作者按
本文记述了博主测试R包ExomeDepth的所有过程,mind如下,部分尚待补充。
image.png
概述
ExomeDepth是一款比较基础的检测panel以及全外数据的拷贝数变异的R包。
官方github为
https://github.com/vplagnol/ExomeDepth
上有官方manual,publication,保持更新,latest release is on 2020元旦。
原理
(待有时间补充)
通俗表达就是一批样品,不论control,依次做sample和control,挨个比对深度,计算方差是否显著。
安装
软件作者将源码释放在了R镜像
https://cran.r-project.org/web/packages/ExomeDepth/index.html
可在上述网站下载包、源码,或者直接install
install.packages("ExomeDepth")
博主在安装的时候报了非常多的问题,依次写出来,给后面的姐妹避雷。
- 首先,install的时候报错
Error in if (nzchar(SHLIB_LIBADD)) SHLIB_LIBADD else character() : argument is of length zero
Google百度知乎知乎发现是升级R导致的makeconf的问题,所以:
find ~ -name Makeconf
mv ~/miniconda2/lib/R/etc/Makeconf ~/miniconda2/lib/R/etc/Makeconf.backup
cp ~/miniconda2/pkgs/r-base-3.5.1-h1e0a451_2/lib/R/etc/Makeconf ~/miniconda2/lib/R/etc/Makeconf - 之后显示安装成功,但调用library(ExomeDepth)报错,显示
Error: package or namespace load failed for ‘ExomeDepth’ in library.dynam(lib, package, package.lib):
shared object ‘matrixStats.so’ not found
查找库
find ~ -name matrixStats.so
~/miniconda2/lib/R/library/matrixStats/libs/matrixStats.so
像上面步骤一复制后仍不成功
又一轮的Google必应百度知乎,不知道哪看到的需要重新安装install.packages("matrixStats")
终于安装成功
library("matrixStats")
library("ExomeDepth")
- 按照手册运行的时候发现又会报错
因为CallCNVs之前要ExomeDepth object was created.
即需要额外安包,以及导入数据库
如下
BiocManager::install("GenomicRanges")
help(GenomicRanges)
data(exons.hg19)
library(ExomeDepth)
library(GenomicRanges)
data(exons.hg19)
data(Conrad.hg19)
重要函数的作用
help(count.everted.reads)是计算每个bin的evertedreads的
help(countBam.everted)经常不会用到,是算高水平的上个countevertedreads的
help(countBamInGRanges.exomeDepth)解析bam文件并计算特定target的countdata
C_hmm 用C植入马尔可夫模型
ExomeCount数据集又不存在
过程:
1. create count data from bam files,样品bam,可以是过滤后的high quality,也可以是raw,在参数里过滤。

• [任务集]:
1. 请列出关于ExomeDepth的短文中“重要函数的作用”一节提及的全部函数名称。
2. 请接续关于ExomeDepth的短文，从其最后一句之后写下去。

• [给定信息]:

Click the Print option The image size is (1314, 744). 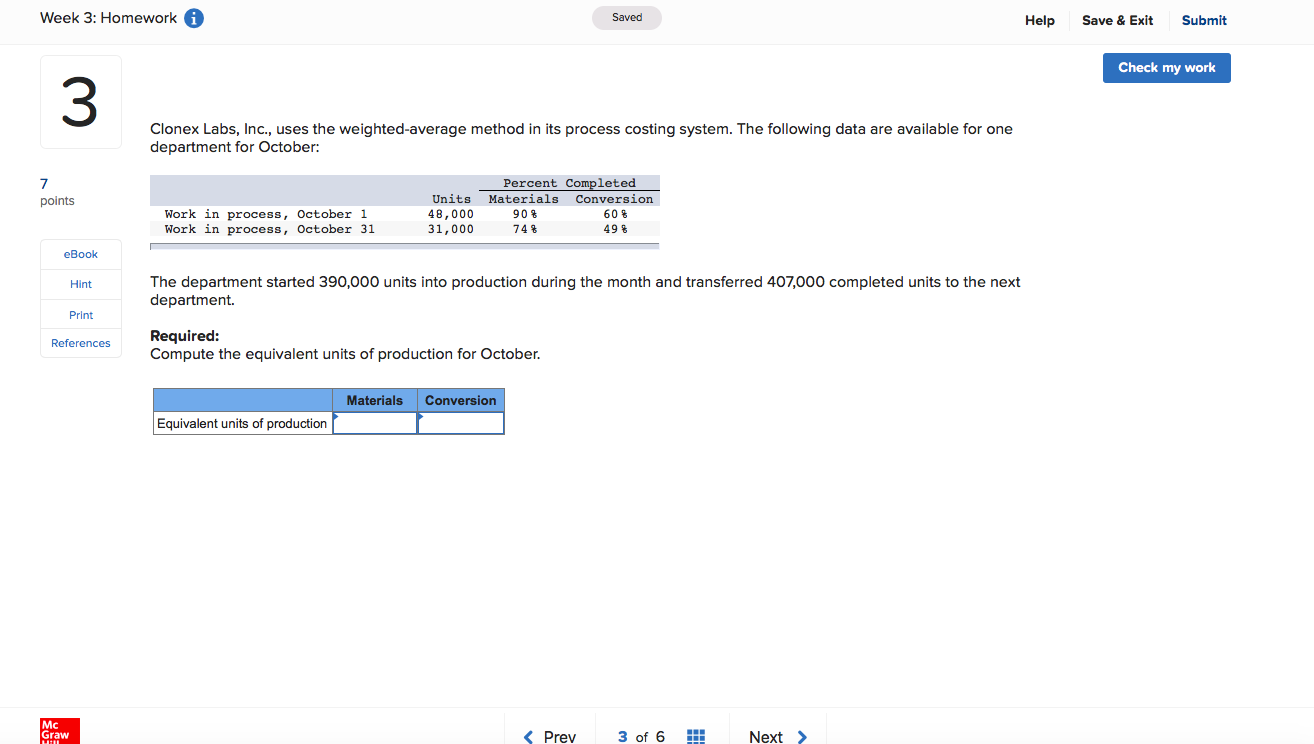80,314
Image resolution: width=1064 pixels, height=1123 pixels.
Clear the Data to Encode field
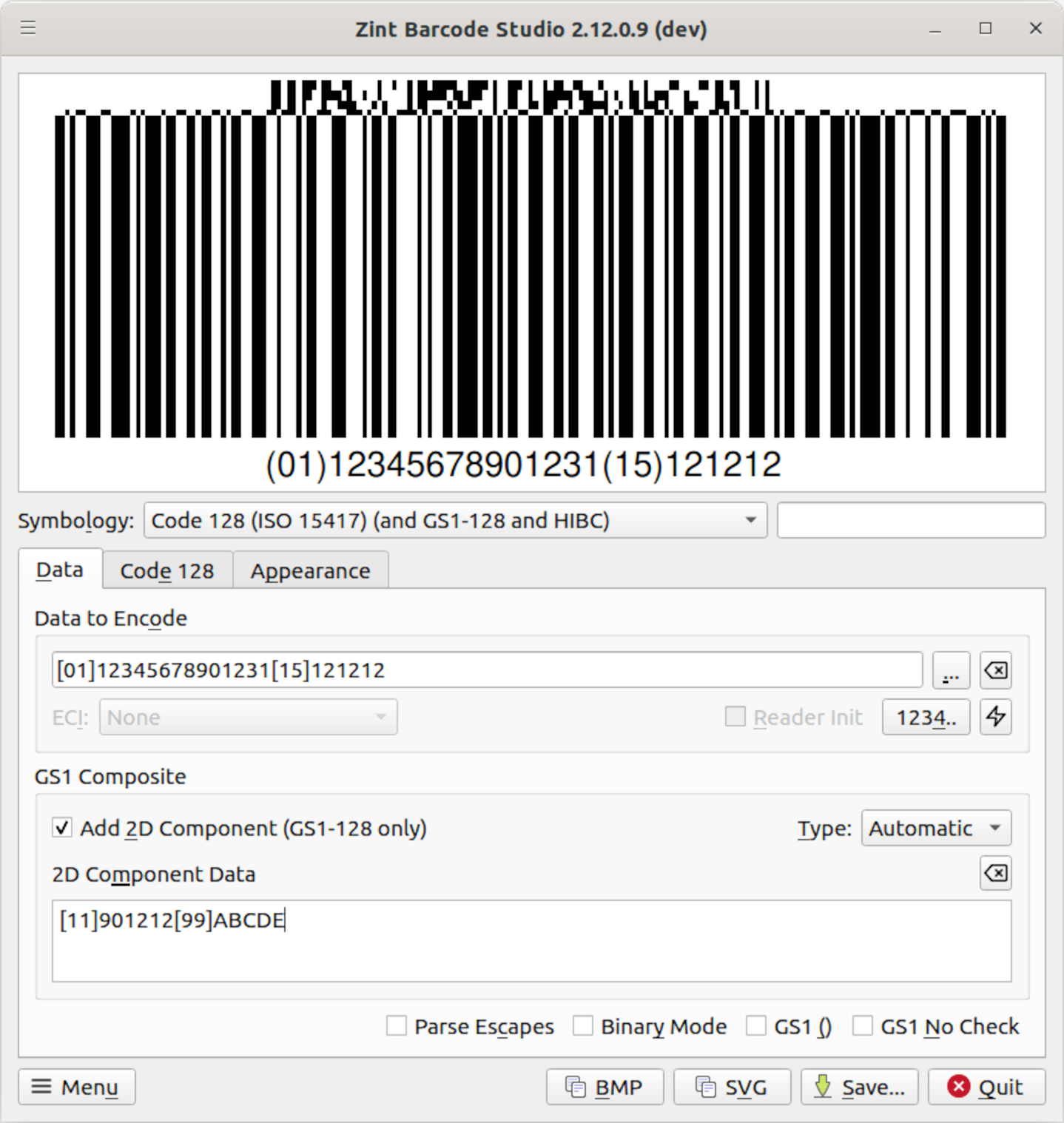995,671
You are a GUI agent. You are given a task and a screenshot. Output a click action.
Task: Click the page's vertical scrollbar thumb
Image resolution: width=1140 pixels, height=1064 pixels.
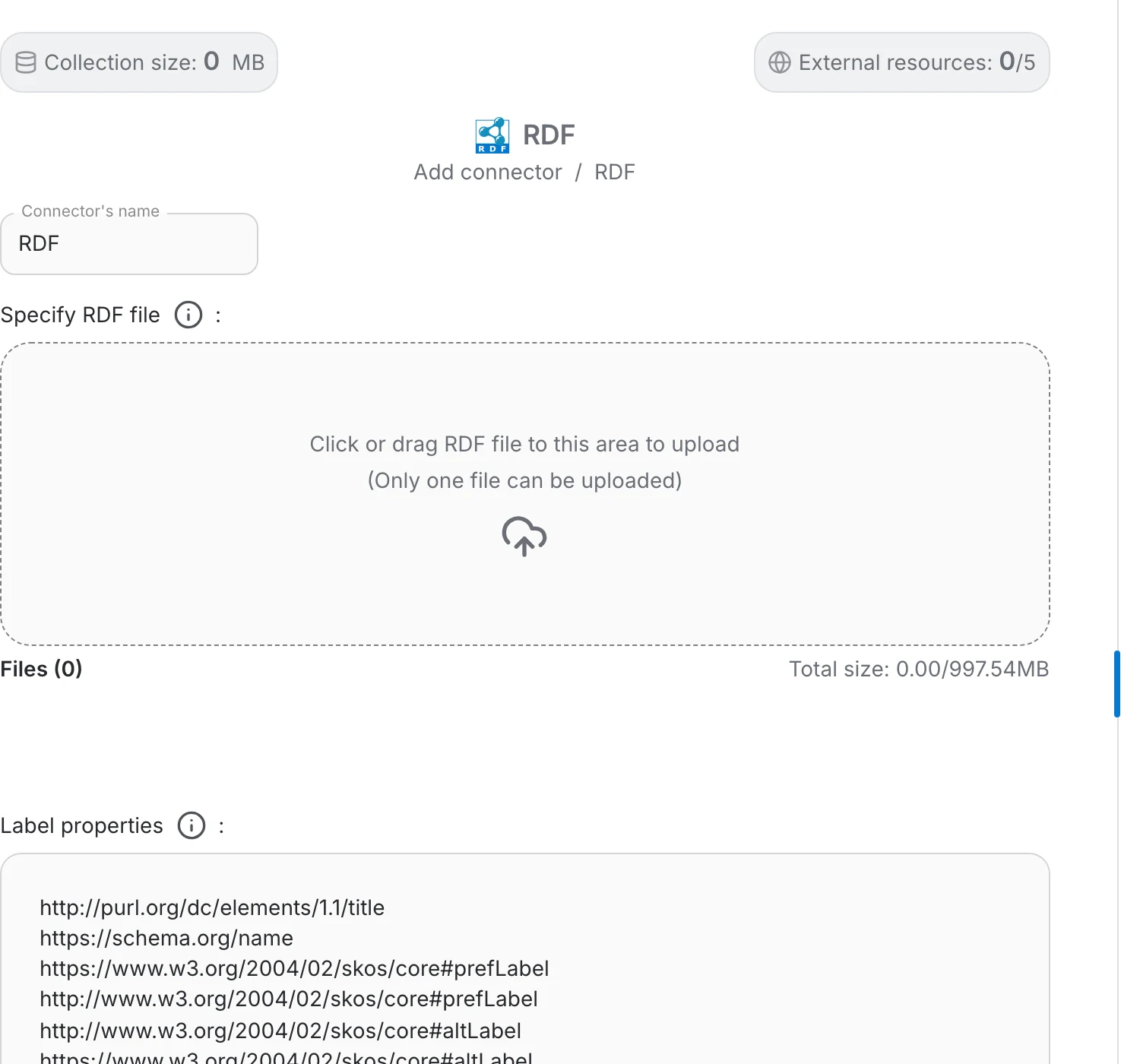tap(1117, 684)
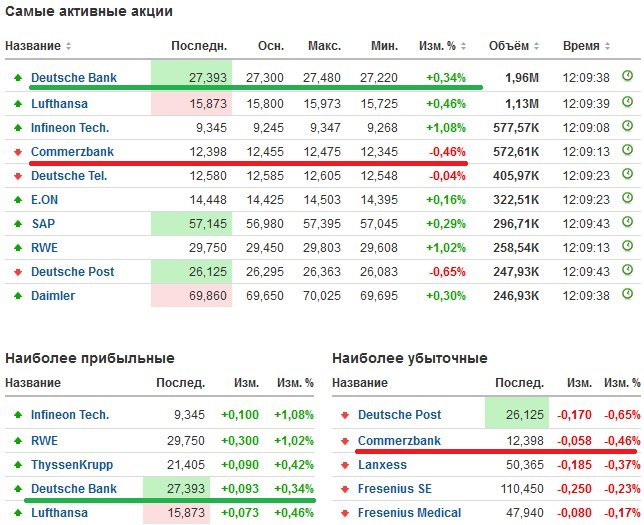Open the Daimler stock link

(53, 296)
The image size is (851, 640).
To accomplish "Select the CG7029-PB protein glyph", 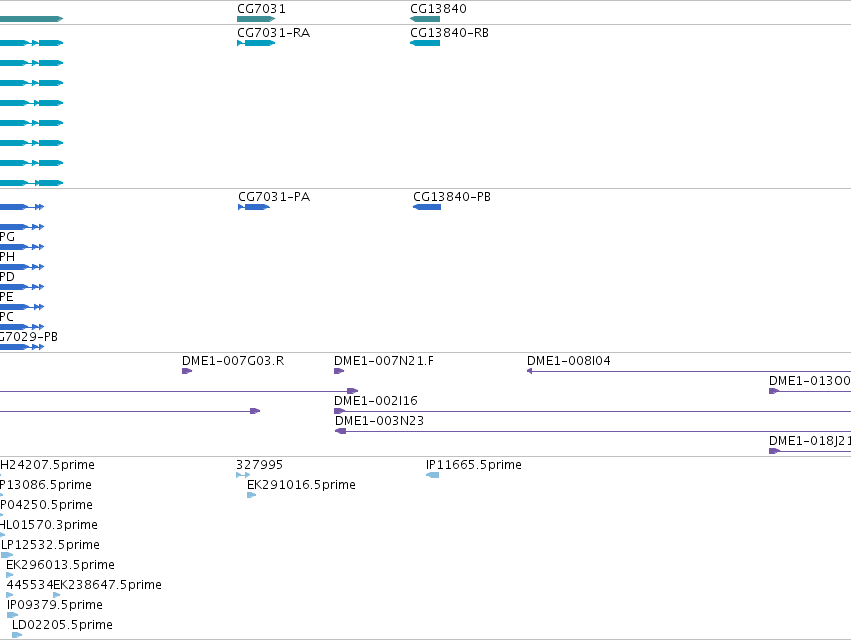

• [各题答案]:
1. count.everted.reads、countBam.everted、countBamInGRanges.exomeDepth、C_hmm

2.
2. load dataset,外显子数据库。
3. build 最合适的reference set,要么loop【一批次多个样本依次循环做对照和分析样本】循环分析,要么一个分析样本,至少两个的对照bam。
4. CNV calling
5. ranking the CNV calls by confidence level,按可信度排序
6. better annotation of CNV calls,外显子注释和Conrad文献里的注释。
7. visual CNV
运行脚本
针对同一批次多个样本,采取loop比较方便快捷,使用参数samplelist,提交shell命令。
Rscript ~/TMP/20191105_ExomeDepth/191031.loop.R example.samplelist bam/
第一个参数是样本编号,第二个参数是bam所在路径
loop.R的脚本如下:
argv <- commandArgs(TRUE)
print(paste0("argv[1]=", argv[1]))
print(paste0("argv[2]=", argv[2]))
#print(paste0("argv[3]=", argv[3]))
##第一个参数是samplelist
##第二个参数是bam路径
##第三个参数是samplename
library(ExomeDepth)
library(GenomicRanges)
data(exons.hg19)
data(Conrad.hg19)
bed=read.table("panel_gene.bedfile")#panel或者外显子的捕获区域,格式是TAB键分割的chr,start,end.
names(bed) <- c("chromosome","start","end","name")
head(bed)
exons.hg19.GRanges <- GenomicRanges::GRanges(seqnames = exons.hg19$chromosome,IRanges::IRanges(start=exons.hg19$start,end=exons.hg19$end),names = exons.hg19$name)
###############多个样本要跑循环loop over################
#### get the annotation datasets to be used later data(Conrad.hg19)
### prepare the main matrix of read count data
samplelist <- read.table(argv[1])
allbam<-c()
for (i in samplelist$V1)
{
bam=paste(argv[2],'/',i,'.bam',sep='')#定义各个样品的路径,可以根据自己的目录结构调整
allbam<-c(allbam,bam)
}
allbam
class(allbam)
my.count <- getBamCounts(bed.file="panel_gene.bed",bam.files=c(allbam),min.mapq = 30,include.chr=FALSE, read.width = 300,referenceFasta = "~/database/hg19/Genome/ucsc.hg19.fasta")
my.count.dafr <- as(my.count,'data.frame')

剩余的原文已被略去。